What is news is the effectiveness of rootkit-based malware. It really doesn't make much of a difference if solution XYZ detects the most amount of malware using traditional AV signatures if it can't even "see" the malware which is hidden by a rootkit. Modern security solutions need not only count with advanced heuristics and behavioral analysis and blocking but must also be able to dig deeper into the Operating System or else fail to protect users correctly.
The results of the test are very satisfactory for Panda products, thanks mostly to the technology incorporated into our products which has been tested thoroughly by Panda Anti-Rootkit, specially by regular readers of this blog.

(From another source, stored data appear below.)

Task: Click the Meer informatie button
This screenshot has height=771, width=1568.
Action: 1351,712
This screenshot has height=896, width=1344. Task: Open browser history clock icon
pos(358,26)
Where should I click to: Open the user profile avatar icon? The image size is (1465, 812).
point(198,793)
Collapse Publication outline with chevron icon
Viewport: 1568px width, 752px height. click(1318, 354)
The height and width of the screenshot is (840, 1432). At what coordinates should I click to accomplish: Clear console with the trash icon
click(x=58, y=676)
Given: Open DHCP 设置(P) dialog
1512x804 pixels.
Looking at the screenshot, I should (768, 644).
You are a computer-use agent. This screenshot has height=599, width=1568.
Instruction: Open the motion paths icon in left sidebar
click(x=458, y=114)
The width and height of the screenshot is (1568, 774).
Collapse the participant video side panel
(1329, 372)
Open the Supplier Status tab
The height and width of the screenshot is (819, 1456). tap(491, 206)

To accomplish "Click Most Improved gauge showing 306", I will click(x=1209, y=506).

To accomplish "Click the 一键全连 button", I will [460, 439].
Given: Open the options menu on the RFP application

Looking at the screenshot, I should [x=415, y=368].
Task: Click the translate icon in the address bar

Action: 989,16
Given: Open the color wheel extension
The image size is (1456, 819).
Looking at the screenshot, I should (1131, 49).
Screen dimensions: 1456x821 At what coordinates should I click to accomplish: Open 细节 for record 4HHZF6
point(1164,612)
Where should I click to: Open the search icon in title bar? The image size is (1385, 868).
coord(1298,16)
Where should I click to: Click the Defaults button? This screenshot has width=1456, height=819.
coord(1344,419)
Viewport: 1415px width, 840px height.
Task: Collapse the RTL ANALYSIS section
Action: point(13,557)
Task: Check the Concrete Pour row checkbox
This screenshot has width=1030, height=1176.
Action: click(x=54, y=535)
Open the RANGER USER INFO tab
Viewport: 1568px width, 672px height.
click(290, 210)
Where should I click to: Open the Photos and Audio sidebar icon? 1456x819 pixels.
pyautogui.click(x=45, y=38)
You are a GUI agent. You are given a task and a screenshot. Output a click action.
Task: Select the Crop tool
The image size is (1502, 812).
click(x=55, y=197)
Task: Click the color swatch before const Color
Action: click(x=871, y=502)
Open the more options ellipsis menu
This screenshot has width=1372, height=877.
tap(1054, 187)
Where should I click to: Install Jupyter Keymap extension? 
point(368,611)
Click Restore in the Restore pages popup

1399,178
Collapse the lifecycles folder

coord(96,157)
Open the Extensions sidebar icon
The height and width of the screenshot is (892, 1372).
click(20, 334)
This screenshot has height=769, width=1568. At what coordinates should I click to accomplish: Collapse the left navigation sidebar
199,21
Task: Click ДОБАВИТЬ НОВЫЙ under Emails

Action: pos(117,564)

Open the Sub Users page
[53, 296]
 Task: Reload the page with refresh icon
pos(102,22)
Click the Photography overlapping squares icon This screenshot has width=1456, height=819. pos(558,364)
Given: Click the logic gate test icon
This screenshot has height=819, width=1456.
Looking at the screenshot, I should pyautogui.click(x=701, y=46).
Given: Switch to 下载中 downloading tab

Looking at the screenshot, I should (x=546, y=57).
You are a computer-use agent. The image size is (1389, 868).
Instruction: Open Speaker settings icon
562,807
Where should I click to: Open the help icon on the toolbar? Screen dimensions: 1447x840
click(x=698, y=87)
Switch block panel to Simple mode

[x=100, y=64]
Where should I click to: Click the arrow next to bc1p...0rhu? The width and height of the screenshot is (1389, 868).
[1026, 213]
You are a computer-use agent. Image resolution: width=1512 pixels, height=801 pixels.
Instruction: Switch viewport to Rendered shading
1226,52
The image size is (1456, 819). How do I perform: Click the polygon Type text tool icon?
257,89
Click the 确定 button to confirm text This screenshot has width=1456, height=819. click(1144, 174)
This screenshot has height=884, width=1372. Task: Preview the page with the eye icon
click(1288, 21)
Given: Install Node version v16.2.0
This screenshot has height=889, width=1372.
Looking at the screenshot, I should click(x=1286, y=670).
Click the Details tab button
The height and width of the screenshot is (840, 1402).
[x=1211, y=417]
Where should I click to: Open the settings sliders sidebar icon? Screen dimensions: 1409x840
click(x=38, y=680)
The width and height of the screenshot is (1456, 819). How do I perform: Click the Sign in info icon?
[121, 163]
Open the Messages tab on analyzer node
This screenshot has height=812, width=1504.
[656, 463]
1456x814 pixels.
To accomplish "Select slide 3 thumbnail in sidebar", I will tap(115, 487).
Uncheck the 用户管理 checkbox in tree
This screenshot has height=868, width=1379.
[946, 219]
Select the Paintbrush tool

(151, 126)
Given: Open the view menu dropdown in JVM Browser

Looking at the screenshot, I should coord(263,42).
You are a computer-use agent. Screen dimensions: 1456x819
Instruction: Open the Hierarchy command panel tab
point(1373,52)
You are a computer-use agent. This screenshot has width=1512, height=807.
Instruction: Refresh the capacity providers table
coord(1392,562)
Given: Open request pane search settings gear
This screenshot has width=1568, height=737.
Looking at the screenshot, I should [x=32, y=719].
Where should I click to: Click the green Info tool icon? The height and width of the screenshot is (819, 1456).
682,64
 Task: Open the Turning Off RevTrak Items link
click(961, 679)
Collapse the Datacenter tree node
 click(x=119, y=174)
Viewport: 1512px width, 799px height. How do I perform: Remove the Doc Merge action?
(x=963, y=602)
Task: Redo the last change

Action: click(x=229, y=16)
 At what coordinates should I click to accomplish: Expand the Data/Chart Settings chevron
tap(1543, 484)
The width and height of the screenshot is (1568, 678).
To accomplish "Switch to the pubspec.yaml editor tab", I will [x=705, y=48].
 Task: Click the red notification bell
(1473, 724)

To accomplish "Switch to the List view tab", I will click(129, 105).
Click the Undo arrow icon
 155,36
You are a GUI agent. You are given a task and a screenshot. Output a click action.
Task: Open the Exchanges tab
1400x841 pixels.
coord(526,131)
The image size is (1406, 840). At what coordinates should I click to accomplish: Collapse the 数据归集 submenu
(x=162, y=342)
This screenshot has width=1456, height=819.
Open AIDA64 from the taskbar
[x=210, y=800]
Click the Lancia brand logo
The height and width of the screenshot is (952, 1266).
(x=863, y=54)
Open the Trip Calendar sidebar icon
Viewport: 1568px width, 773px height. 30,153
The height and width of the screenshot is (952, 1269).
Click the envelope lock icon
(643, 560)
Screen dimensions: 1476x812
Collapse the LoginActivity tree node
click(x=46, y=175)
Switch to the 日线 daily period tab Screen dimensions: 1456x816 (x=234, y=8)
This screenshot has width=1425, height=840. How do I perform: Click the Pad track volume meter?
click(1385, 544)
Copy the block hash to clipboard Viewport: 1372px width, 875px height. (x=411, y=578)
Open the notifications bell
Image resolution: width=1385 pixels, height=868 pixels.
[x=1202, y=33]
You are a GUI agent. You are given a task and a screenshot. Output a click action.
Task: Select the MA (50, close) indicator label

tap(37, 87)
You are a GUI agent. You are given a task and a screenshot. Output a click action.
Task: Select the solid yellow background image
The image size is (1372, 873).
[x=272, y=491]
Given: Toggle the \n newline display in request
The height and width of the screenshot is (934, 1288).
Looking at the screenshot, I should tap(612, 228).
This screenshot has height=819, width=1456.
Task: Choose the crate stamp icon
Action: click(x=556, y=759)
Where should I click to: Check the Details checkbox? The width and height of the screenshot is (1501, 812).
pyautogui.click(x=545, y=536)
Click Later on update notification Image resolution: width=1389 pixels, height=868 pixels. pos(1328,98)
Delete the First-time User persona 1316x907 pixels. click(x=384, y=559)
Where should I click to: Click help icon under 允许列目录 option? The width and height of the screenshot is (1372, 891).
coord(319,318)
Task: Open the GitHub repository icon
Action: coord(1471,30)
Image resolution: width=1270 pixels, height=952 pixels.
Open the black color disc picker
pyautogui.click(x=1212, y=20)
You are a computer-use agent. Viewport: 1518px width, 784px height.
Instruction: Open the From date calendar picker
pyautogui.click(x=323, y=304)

In the online-scanner portion of the anti-rootkit test we did pretty well, with the highest scores in both detection and removal of malware hidden by rootkits:
Security ActiveScan 5.54.01 26 26
In the Windows Vista test we did pretty good as well:
Three AV tools had perfect scores, catching all active and
inactive rootkits as well as removing all of them: Norton Antivirus
2008 220.127.116.11; Panda Security Antivirus 2008 3.00.00; and F-Secure
Anti-Virus 2008 6.80.2610.0.
The test is available here for those who want to take a deeper look (look for "Anti-Stealth Fighters: Testing for Rootkit Detection and Removal", Virus Bulletin 04/2008). Again many thanks to the people who've helped us test and improve our anti-rootkit technology.
EDIT: Updated link to Papers section of AV-Test Website and F-Secure detection and removal rations (26/23 vs. 23/26).